** Opening Data in this exercise block **
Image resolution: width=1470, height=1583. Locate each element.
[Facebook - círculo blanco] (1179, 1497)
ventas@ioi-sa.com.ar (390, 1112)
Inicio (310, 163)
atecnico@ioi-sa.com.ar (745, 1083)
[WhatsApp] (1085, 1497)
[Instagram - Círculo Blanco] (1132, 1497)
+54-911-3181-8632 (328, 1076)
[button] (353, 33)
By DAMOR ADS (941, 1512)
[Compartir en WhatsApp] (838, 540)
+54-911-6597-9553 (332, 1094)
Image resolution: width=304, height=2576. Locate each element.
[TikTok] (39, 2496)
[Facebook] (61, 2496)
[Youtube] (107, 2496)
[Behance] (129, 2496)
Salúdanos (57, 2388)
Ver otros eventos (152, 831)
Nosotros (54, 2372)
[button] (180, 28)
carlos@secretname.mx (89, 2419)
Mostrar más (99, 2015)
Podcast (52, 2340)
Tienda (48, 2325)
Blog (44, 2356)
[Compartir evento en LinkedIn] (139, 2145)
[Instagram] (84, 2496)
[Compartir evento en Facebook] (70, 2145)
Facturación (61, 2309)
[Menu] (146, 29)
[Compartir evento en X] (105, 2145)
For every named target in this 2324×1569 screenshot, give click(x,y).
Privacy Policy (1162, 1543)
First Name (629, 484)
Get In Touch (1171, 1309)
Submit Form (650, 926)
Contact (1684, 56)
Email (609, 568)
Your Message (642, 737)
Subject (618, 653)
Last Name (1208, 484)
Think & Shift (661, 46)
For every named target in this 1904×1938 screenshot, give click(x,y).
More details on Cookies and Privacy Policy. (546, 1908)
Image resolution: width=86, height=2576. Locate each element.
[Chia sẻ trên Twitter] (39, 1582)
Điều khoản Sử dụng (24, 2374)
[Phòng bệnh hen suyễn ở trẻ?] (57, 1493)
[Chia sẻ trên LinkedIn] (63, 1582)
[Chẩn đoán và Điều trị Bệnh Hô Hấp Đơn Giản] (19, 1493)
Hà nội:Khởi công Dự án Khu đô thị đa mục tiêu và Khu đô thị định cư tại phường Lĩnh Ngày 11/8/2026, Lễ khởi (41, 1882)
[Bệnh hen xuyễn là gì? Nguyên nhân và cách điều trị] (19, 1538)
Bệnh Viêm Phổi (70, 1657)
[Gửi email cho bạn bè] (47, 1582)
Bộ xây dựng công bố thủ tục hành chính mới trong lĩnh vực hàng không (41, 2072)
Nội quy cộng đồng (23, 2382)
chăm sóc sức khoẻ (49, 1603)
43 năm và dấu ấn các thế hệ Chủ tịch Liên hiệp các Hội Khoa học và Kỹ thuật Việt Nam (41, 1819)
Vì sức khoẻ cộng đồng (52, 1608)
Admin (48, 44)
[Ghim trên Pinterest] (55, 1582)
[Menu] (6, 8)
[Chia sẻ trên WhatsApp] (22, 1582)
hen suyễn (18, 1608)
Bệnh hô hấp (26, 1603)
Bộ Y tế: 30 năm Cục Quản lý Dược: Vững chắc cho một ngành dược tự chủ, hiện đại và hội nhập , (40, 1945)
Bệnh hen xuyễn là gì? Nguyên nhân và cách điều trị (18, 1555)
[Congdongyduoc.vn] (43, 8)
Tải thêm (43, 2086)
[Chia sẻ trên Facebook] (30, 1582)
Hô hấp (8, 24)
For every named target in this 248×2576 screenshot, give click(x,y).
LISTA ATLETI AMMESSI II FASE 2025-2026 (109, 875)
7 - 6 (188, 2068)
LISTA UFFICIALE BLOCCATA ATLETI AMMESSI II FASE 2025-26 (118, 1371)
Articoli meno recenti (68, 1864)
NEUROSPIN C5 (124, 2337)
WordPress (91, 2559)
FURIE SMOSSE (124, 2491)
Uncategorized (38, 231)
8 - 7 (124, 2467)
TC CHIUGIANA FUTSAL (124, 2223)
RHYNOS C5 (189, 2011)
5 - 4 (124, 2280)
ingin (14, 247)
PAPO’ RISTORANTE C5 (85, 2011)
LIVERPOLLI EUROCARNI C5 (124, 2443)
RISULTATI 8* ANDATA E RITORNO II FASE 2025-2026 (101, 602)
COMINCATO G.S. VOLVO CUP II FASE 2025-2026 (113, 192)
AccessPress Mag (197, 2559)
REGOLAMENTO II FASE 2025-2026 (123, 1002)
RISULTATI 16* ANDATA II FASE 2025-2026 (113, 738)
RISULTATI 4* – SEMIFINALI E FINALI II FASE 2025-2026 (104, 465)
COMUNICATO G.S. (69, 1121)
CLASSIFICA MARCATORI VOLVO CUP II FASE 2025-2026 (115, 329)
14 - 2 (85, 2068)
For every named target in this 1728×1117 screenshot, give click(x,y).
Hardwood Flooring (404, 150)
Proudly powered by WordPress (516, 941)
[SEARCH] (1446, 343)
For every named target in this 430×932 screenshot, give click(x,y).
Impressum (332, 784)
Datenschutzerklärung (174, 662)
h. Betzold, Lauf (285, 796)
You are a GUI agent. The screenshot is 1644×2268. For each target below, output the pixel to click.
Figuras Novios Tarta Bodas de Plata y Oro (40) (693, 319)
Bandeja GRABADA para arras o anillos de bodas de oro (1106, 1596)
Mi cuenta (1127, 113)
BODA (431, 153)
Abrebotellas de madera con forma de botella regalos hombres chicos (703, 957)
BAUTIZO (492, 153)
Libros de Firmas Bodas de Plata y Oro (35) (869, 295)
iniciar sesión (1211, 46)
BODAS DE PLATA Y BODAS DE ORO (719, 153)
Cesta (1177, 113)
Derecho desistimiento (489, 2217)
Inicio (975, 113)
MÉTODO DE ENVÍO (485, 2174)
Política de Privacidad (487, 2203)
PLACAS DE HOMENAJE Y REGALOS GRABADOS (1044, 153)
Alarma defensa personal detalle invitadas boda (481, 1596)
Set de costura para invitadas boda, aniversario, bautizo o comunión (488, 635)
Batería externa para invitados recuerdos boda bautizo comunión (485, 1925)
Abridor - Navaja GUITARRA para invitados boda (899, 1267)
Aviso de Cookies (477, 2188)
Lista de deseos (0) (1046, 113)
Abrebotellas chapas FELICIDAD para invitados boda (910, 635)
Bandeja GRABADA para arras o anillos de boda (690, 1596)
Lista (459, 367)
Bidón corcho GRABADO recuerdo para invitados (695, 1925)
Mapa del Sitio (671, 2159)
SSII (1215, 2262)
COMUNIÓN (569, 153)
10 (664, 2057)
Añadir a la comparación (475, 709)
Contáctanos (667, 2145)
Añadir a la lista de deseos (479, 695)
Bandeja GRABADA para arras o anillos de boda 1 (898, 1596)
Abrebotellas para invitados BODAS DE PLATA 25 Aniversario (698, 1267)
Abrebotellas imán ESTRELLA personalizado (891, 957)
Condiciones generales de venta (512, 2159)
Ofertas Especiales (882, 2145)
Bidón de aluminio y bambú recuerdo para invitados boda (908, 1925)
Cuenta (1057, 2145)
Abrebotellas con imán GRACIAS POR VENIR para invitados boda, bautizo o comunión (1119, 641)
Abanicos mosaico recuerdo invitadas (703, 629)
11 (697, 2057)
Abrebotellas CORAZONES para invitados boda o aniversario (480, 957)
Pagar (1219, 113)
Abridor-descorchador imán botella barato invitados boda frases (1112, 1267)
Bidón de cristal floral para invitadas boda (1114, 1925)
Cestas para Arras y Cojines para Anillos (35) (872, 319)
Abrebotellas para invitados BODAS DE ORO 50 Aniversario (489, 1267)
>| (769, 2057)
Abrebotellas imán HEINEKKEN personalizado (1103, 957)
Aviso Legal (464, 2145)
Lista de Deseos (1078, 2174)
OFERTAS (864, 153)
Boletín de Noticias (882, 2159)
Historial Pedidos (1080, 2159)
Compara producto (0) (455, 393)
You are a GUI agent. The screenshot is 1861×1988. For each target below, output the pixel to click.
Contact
** Closing Data in this exercise block **
Task directions
Whenever a line in the data holds "WordPress", copy that line.

Task solution
WordPress (91, 2559)
Proudly powered by WordPress (516, 941)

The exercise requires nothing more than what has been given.